Oruç tutan kişiler bilinçli olarak oruçlarını bozduklarında hiç ara vermeden altmış gün oruç tutmak zorundalardır. Bunu yapamayanların ise ya bir köleyi azat etmesi ya da altmış fakirin karnını doyurması gerekiyor.

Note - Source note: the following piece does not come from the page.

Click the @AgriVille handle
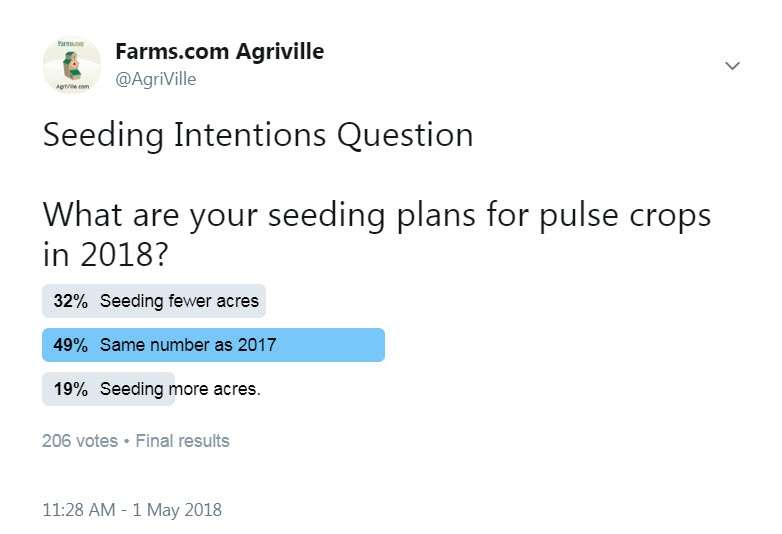pyautogui.click(x=156, y=80)
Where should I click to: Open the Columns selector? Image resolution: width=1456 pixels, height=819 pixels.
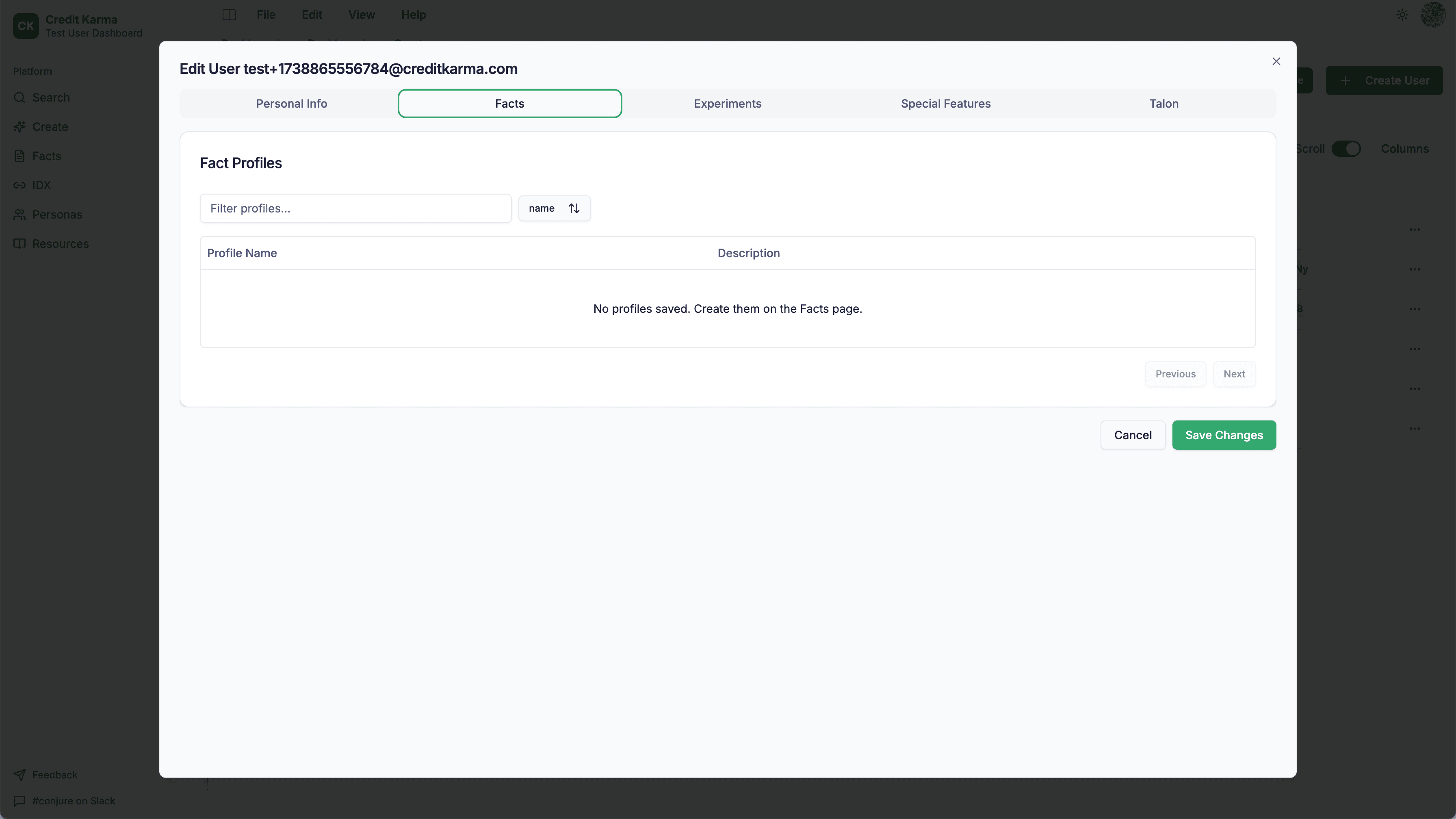tap(1405, 149)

İSLAM'DA KASTEN ORUÇ BOZMANIN CEZASI
Kur'an-ı Kerim'in temel şartı her zaman eşit olmaktır. Bu yüzden bilinçli olarak orucunu bozanların altmış gün aralıksız olarak oruç tutması ya da altmış fakirin karnını doyurması gerekiyor.

Ebu Hureyre'den rivayet edildiğine göre bilinçli oruç bozmakla ilgili şu hikaye anlatılmaktadır; Bir köylü, Ramazan ayında oruç tuttuğu sırada eşi ile beraber olur ve orucunu bozar. Bu durumda Peygamber Efendimiz (sav) işlediği günahına karşılık olarak kefareti olup olmadığını sorar. Köle azat edecek güç, art arda 60 gün oruç ya da fakirin karnını doyurma konusunda sorduğu bütün soruya köylü hayır yapamam gücüm yok diye cevap vermiştir. Bunun üzerine Peygamber Efendimiz (sav) köylüye bir sepet dolusu hurma verir. Köylü, Mekke civarında kendisinden daha fakir birisi olmadığını anlatınca Efendimiz (sav) bu hurmaları ailesine götürmelerini ve beraber yemelerini söyleyerek Allah affetsin demiştir. Bu rivayete göre Dârekutnî el-‘İlel’de, Zührî’ bu konuda Feth süresi 4/168. Ayette denildiği gibi orucun kefareti farz olmayıp sünnet hükmünde olmaktadır.